**SELECTED PASSAGE**

Scientific classification
- Kingdom: Plantae
- Clade: Tracheophytes
- Clade: Angiosperms
- Clade: Eudicots
- Clade: Rosids
- Order: Fabales
- Family: Fabaceae
- Subfamily: Caesalpinioideae
- Clade: Mimosoid clade
- Genus: Acacia
- Species: A. trinalis
- Binomial name: Acacia trinalis R.S.Cowan & Maslin

= Acacia trinalis =

- Genus: Acacia
- Species: trinalis
- Authority: R.S.Cowan & Maslin
- Conservation status: P1

Species of legume

Acacia trinalis is a shrub or tree of the genus Acacia and the subgenus Plurinerves that is endemic to an area of south western Australia.

==Description==
The dense, rounded and bushy shrub or tree typically grows to a height of 1.5 to 4 m with multiple stems and glabrous and resinous new growth. The angular and resin-ribbed branchlets have easily detached minute stipules with a triangular shape. Like most species of Acacia it has phyllodes rather than true leaves. The evergreen, glabrous, thinly leathery and patent to ascending phyllodes have a linear shape and are straight to shallowly incurved with a length of 4.5 to 9 cm and a width of 2 to 3 mm and have three raised, resinous nerves with central nerve being the most prominent. It blooms in September and produces yellow flowers. The simple inflorescences occur in pairs in the axils and have spherical flower-heads with a diameter of 4 to 5 mm containing 22 to 28 golden coloured flowers.

**MATERIAL SUPPLIED**
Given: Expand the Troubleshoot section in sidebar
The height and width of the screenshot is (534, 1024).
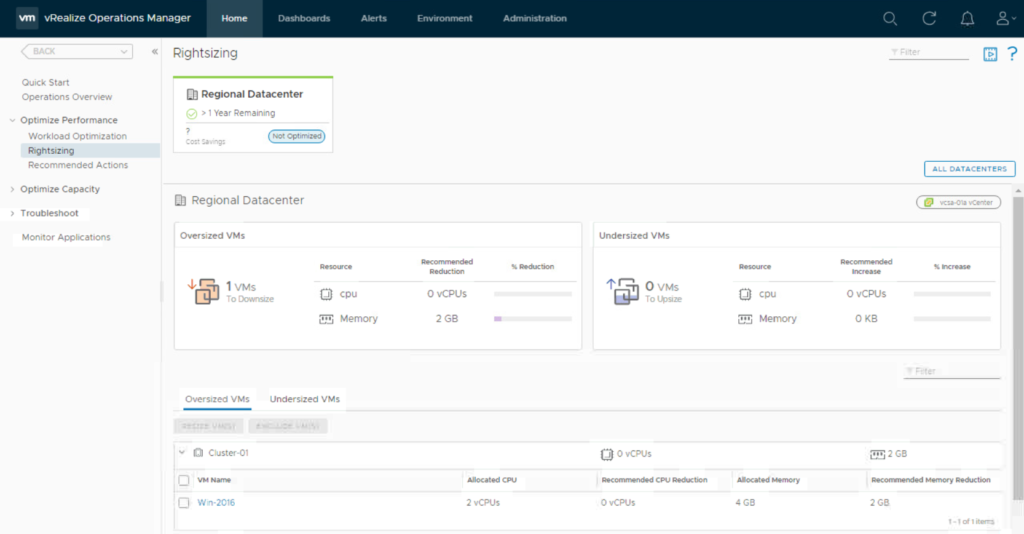Looking at the screenshot, I should (12, 213).
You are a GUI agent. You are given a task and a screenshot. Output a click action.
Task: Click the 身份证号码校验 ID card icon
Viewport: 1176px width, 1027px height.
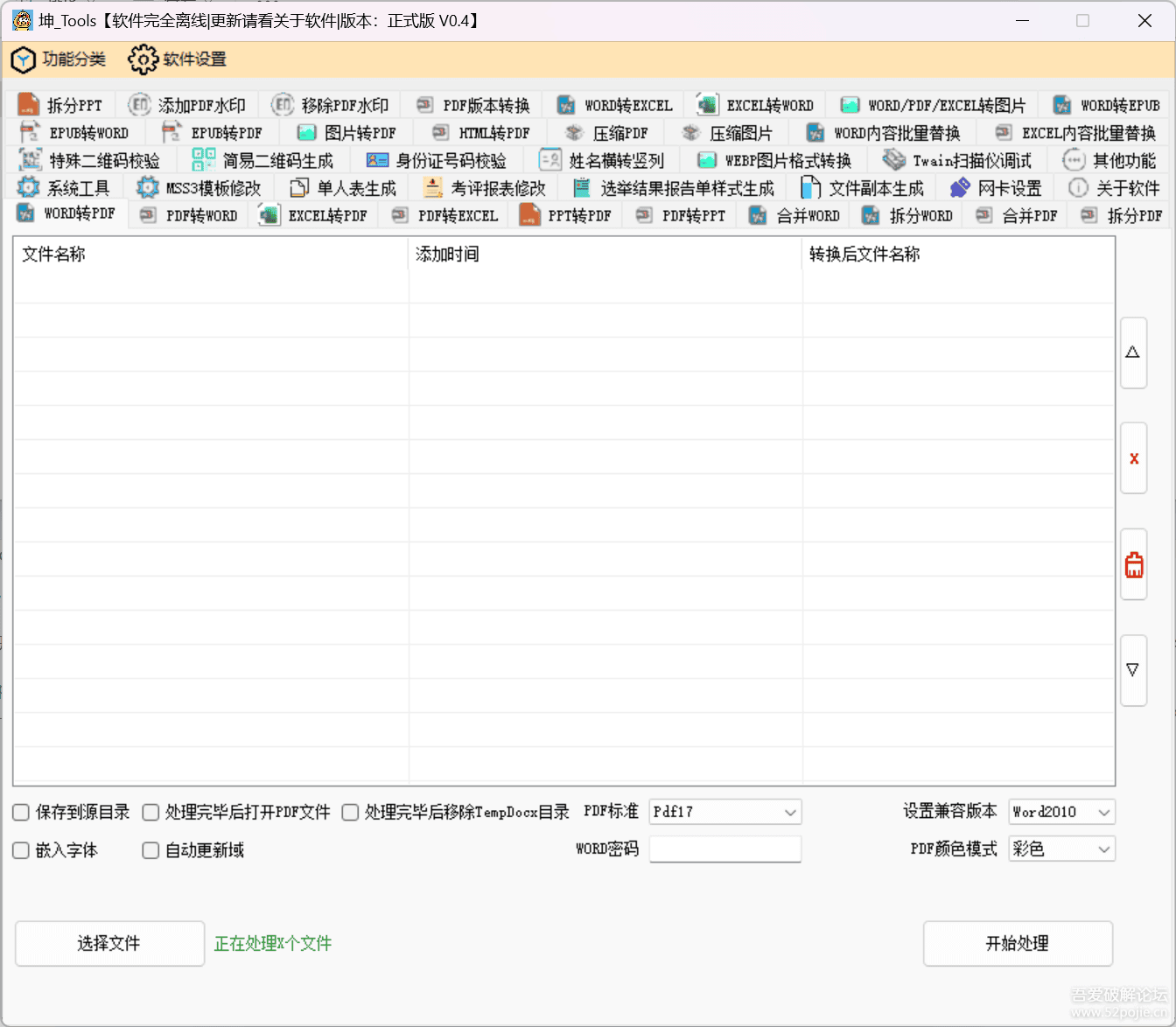[377, 160]
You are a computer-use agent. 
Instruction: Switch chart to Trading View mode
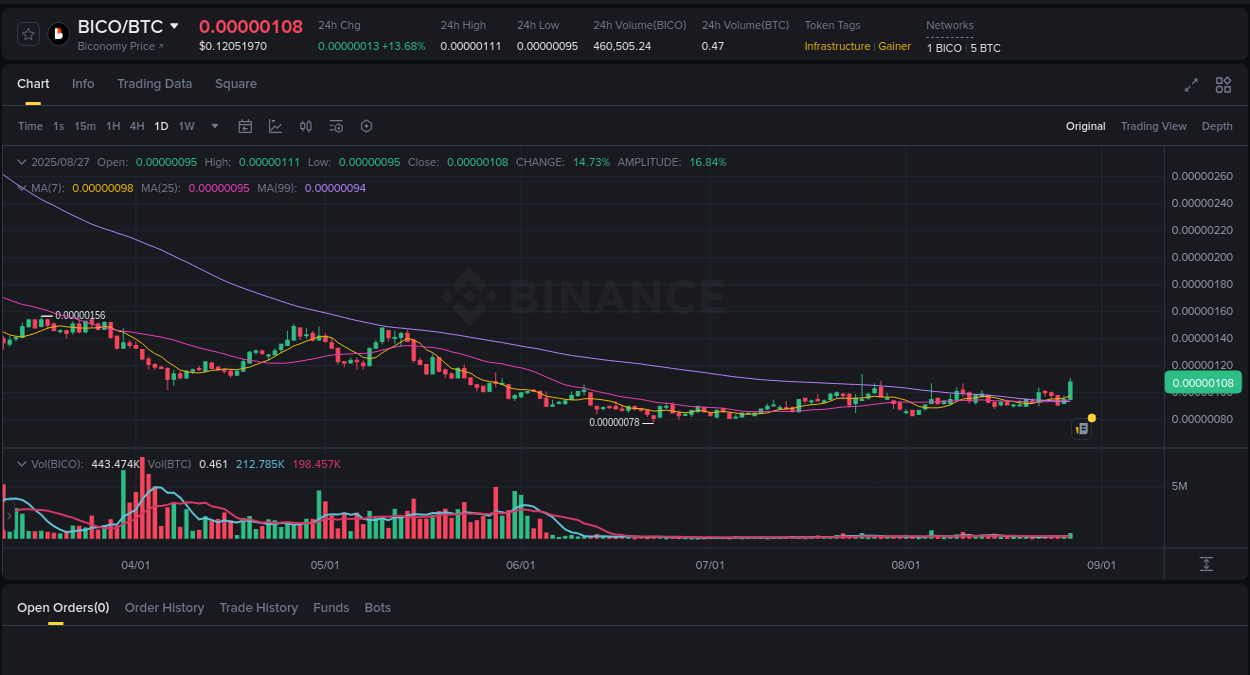[1153, 126]
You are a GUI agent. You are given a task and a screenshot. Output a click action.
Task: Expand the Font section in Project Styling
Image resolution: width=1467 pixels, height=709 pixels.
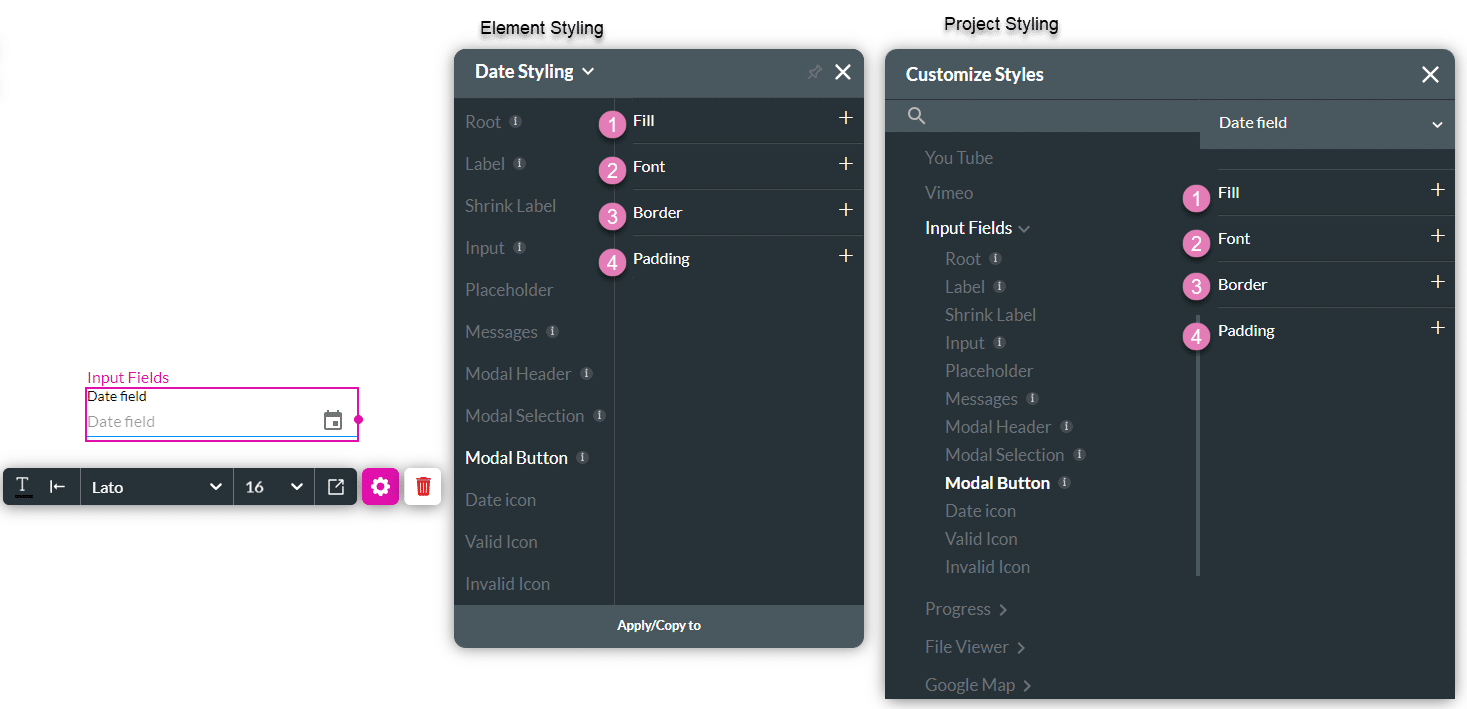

**TO DO**
**a)** In the passage on Acacia trinalis, how many flowers does each flower-head contain?
**b)** Proceed with the text on Acacia trinalis, writing what comes next after its final sentence.

**TASK-BY-TASK RESULTS**
**a)** Each flower-head contains 22 to 28 golden coloured flowers.

**b)**
==Distribution==
It is native to an area in the Wheatbelt region of Western Australia where it is commonly situated in swampy areas, around salt lakes and on flats growing in sandy or clay-loam soils. The range of the species extends from around Marchagee in the north west down to the Mortlock River near Goomalling in the south east.